Detective Smyth, no Kyle, laid his hand on mine and took the form away. “Why don’t we start with an easier one?” His voice was soft and calming.
There was something about his touch. His hand was cool and hard, almost like glass. I jumped a little and glanced at his hand, but it was just a hand. I shook off the feeling. It was probably just nerves on my part. Because as he took his hand away, it felt well like a hand should.
But I began to feel better. I took a few deep breathes and began signing and dating the forms he handed me. It seemed like he kept finding a reason to touch my hand or my arm. I’m not a touchy-feely person, but something about his touch was ok, calming. Even if I would swear that his hands sometimes had that crazy made of glass feeling. I mentally shrugged it off to my hangover. We worked our way back to the form about the body.
“You don’t have to fill this out now,” He said. “You’ve got a couple of days.” He paused, “And I can probably get you a few more if you need them.”
I smiled at him, “Thanks, but I can do this.” I glanced over the form. It required the name and address of a mortuary. I paused a moment and realized that I only knew of one anyway. I scrawled in the name Markson and Son. “Let me get the address,” I mumbled to him. I dug through my purse for my phone.

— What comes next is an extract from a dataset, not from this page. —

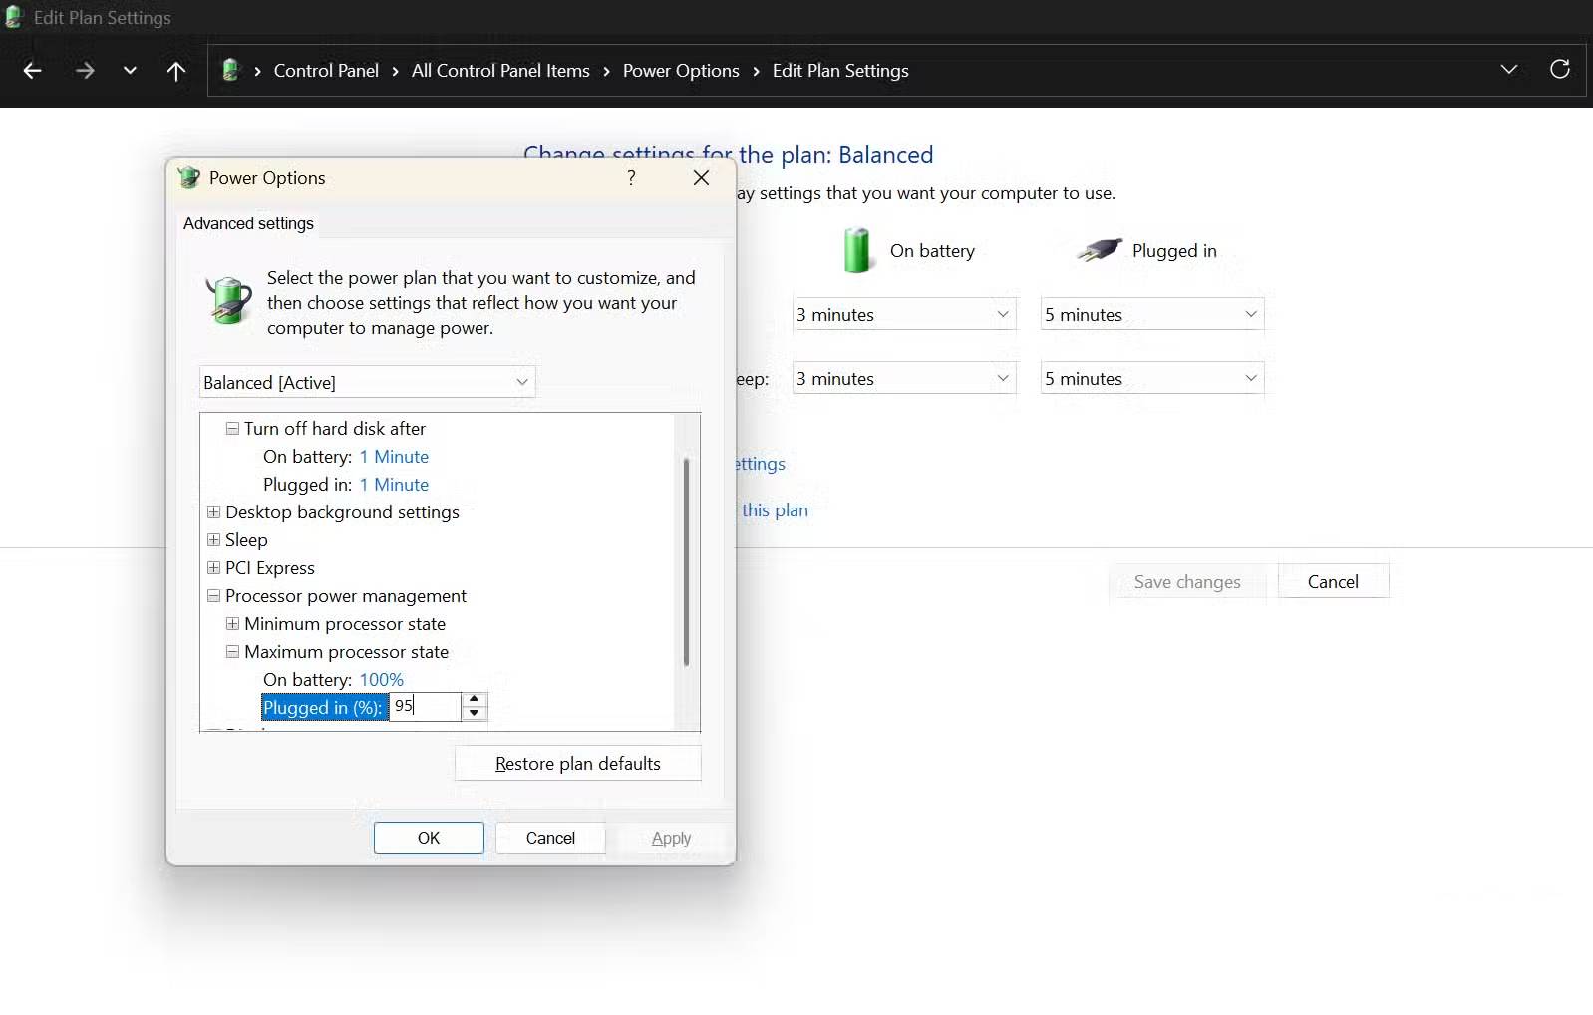The width and height of the screenshot is (1593, 1015).
Task: Expand Minimum processor state node
Action: coord(232,624)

I noticed the blinking light and saw another text from Jenny. She’d been delayed but would be back soon. I deleted the text and found the address and finished filling in the form. “Is that all?”

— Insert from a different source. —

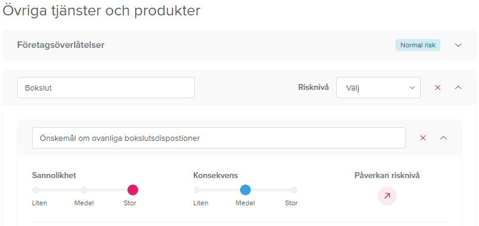Click the Stor label under Konsekvens
Viewport: 479px width, 226px height.
[291, 203]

He glanced over the forms. “It all seems in order.” We sat in awkward silence a moment. “I should probably let you get back to,” he paused, his eyes resting on the empty bottles a moment, “get back to things. Unless you need anything?”
I felt myself blush. Mentally, I yelled at myself. I was an adult, and if I wanted to get falling down drunk because my aunt died, who was he to judge me? But I still felt foolish, like a teenager caught with beer. “No, but thanks.” I wondered what he meant by needing anything, like a shoulder to cry on or someone to go grocery shopping? I shook off the thought and answered, “I guess I’ll have to start making some phone calls.”

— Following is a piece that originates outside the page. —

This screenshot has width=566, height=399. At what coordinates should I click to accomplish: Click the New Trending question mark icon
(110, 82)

He frowned a moment, “I thought you didn’t have any family.”
I blinked at the abrupt question. “I don’t. But my aunt still worked, so I should call her boss. And she had friends.”
He looked chagrined. “Sorry, that came out wrong. Cop thing with questions.” He stood up, “I should probably go and let you get back to things.”
I stood up and followed him the twenty steps to the door. “Thanks for bringing the paperwork by. It was really…nice of you.”
He offered a crooked smile. “I don’t want this to come across as weird or inappropriate, but if you need anything feel free to call me. I’ve lost family too, and it can be rough.”
I could see the concern in his eyes, and the crooked smile only made him look more genuine. “Thanks,” I said and really meant it. “I’ve got your card somewhere.”
He pulled out another one and handed it to me. “Just in case you lost it.”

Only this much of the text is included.